I’m struggling to understand where it went wrong though. Why is it so hard for parents to show grace to their children? It’s not just in my household, it’s all around us, and it’s contributing to the social problems of the current and future generations. Where in history can we stop the timeline and mark the dot where it all started to go wrong?

Time is a precious commodity in our busy, media-intense and material-consumed world. We think we give our children grace by giving in to them, by buying them what they want or signing them up for a dozen different activities, when we best show them grace as we live our lives by example. How much time do we spend with them? How much do we allow ourselves as a parent to have a willing heart to take the time to life our children up in encourage and support rather than expecting someone else to do it for us?

I’m not perfect; I’m certainly guilty of putting things before time with my children and I’m ever so thankful to know God extends His grace to me because of that. And now with God’s convictions on my heart and teenage boys in my house, this is something that weighs heavily on both my heart and my soul. How many times have I cried out to Him during my prayer time, “How do I fix what I’ve spent so many years done wrong?”

And now my soul hears a whispered answer. With grace. With mercy and favor; with kindness, and patience and tolerance. You take each step at a time, start each day fresh and new, look with My eyes.

So that’s what I’m trying to do. When my boys drive me nuts, I take a few deep breaths and try to change my perspective of the situation. I try to figure out the source of the problem – is it a communication issue, confusion, a lack of something, a simple bout of laziness?

Sometimes it works, sometimes it doesn’t. Sometimes I feel we give them too much grace and not enough loving discipline. It’s a fine line in the sand and the more I look the more it seems like it changes daily. I just have to put my faith in my God and trust Him to guide us all through.


Ministry of Motherhood Study Questions, Ch 1-4: Grace

1. Read Romans 2:4. According to this verse, what leads us to repent? How specifically does God want you to extend his grace to your children so that his kindness, through you, will lead them to repentance?

We repent because of God’s kindness, tolerance, and patience with us, and he wants us to grant those same things to our children.


2. Read Mark 14:66-72 and then 1 Peter 4:8. Knowing that Christ gave Peter grace after he failed so miserably, how would he have you extend this kind of grace to your own children? What would this look like in your daily interactions?

Not be so harsh with then when they make a mistake. Be more forgiving, more patient, give them more time to do what they’re told.

3. The last night Jesus had with his disciples, he called them “little children” (John 13:33). Does this tell you anything about his attitude towards these grown men who were his most devoted followers?

He loves them as if they were his own children.

Read John 14:1 and see what his continued response was to Peter after he had confronted him with the fact that he would deny Christ. How does this show the loving grace that Jesus extended to his disciples? How does he want you to extend it to your children?

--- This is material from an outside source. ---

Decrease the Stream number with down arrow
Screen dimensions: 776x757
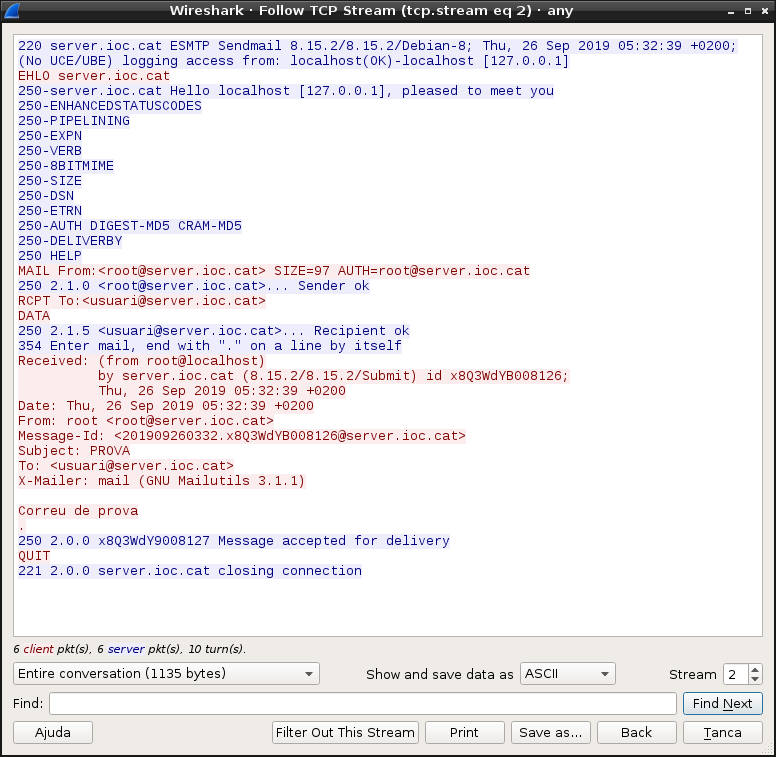point(755,679)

Jesus didn’t want him to worry, he wanted Peter to continue putting his faith in Jesus and in God. He’s demonstrating the kindness and patience referred to in Romans 2:4.

4. The Bible makes it clear that we are to disciple and correct our children when they do wrong. How do you do this faithfully while still giving them the gift of grace?

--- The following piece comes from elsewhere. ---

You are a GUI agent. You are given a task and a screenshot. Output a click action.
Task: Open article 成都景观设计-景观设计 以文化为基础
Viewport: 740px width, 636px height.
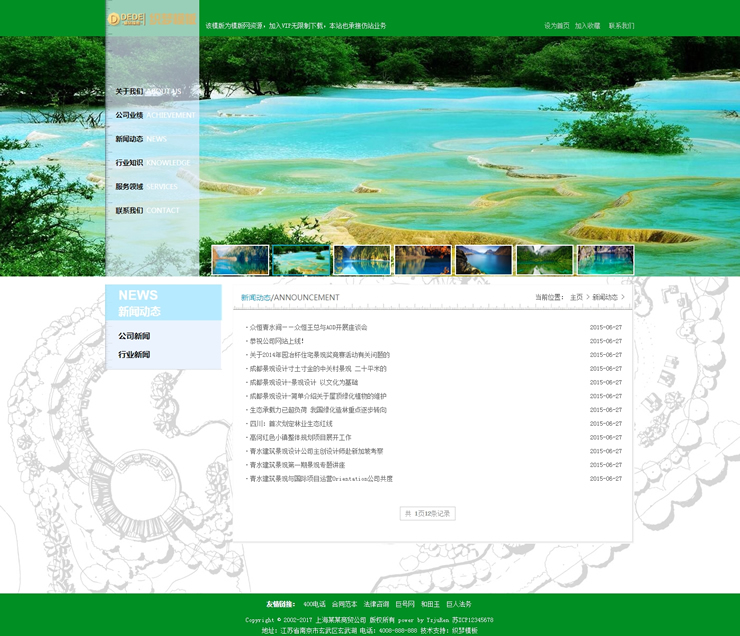coord(303,382)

With love. I think we have to step back and look at the situation more calmly from an outside perspective, or the perhaps the child’s perspective. We have to take the time to speak lovingly and kindly to them, to show them again how to properly do whatever needs to be done or said. We have to give them the kindness and grace that God shows us.

5. Write down what tends to irritate you about each of your children and sometimes keeps you from showing God’s gracious love. Pray for each child he has given into your hands and make a plan for how you will respond more graciously to him or her, especially in those irritating situations.

I haven't written anything down, but I am praying for my children and me.